Portrait of Miss Sanders Watney

Oil on canvas

106.7 x 86.4 cm (42 x 34 inches)

Signed and dated at lower left Doris Zinkeisen 1837

1837
Print
Portrait of Miss Sanders Watney
Provenance:
Phillips, London, 9 May 1989, lot 222, titled “The Black Dress”
Christopher Wood Gallery, London
Private collection, USA
Literature:
Philip Kelleway, Highly Desirable: The Zinkeisen Sisters and Their Legacy, 2008, p. 63, fig 43, p. 187
 
Born in Scotland, Zinkeisen studied at the Harrow School of Art and at the Royal Academy Schools.
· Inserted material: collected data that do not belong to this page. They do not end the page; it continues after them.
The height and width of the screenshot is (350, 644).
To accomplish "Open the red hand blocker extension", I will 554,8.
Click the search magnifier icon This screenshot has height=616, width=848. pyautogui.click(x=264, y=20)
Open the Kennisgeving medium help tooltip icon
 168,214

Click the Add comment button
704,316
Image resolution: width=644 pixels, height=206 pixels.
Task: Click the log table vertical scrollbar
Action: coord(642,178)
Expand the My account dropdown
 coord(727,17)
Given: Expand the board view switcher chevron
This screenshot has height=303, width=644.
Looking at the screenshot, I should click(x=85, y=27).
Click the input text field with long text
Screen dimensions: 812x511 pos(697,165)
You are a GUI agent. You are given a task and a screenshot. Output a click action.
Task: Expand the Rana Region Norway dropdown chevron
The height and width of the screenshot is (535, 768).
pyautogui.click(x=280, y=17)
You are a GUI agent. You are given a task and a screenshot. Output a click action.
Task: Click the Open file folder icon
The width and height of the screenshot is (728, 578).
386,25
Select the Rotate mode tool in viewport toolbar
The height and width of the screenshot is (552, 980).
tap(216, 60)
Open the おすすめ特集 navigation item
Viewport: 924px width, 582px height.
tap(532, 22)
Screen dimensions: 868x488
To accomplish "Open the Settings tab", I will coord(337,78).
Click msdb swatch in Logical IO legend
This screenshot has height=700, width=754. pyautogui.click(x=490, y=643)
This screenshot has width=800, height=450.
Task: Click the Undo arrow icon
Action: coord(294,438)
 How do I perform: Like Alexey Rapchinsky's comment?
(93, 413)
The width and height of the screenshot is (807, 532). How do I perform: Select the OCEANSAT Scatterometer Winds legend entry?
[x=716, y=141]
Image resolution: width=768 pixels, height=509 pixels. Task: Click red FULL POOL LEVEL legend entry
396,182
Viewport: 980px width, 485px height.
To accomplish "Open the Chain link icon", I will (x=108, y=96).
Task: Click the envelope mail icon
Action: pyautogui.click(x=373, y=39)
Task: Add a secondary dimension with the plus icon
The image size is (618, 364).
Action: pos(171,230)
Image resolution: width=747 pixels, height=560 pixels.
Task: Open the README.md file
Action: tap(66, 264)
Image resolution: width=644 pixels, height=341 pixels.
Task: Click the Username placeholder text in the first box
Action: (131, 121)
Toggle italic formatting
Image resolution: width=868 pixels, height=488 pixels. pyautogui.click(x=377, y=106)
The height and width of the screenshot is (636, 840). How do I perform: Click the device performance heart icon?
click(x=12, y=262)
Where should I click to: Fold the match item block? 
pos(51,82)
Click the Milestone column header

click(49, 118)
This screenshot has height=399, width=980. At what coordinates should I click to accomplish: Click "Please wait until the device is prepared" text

Active as a painter as well as a stage and costume designer, she was a familiar figure on the artistic scene from the 1920s. Best known for her society portraits, horse paintings and murals for the RMS Queen Mary, she was also an official war artist for the St John Ambulance Brigade, and her drawings of Belsen are held in the Imperial War Museum. Her works are in the collection of the National Portrait Gallery.
 
Doris Zinkeisen’s portraits express the alluring chic and glamourous ambience of the stage and the cinema, even when her sitters do not belong to that world, which is the case of Miss Sanders Watney. Helen Marjorie Watney, née Guthrie, was the wife of a director at the brewers Watneys, Coombe and Reed.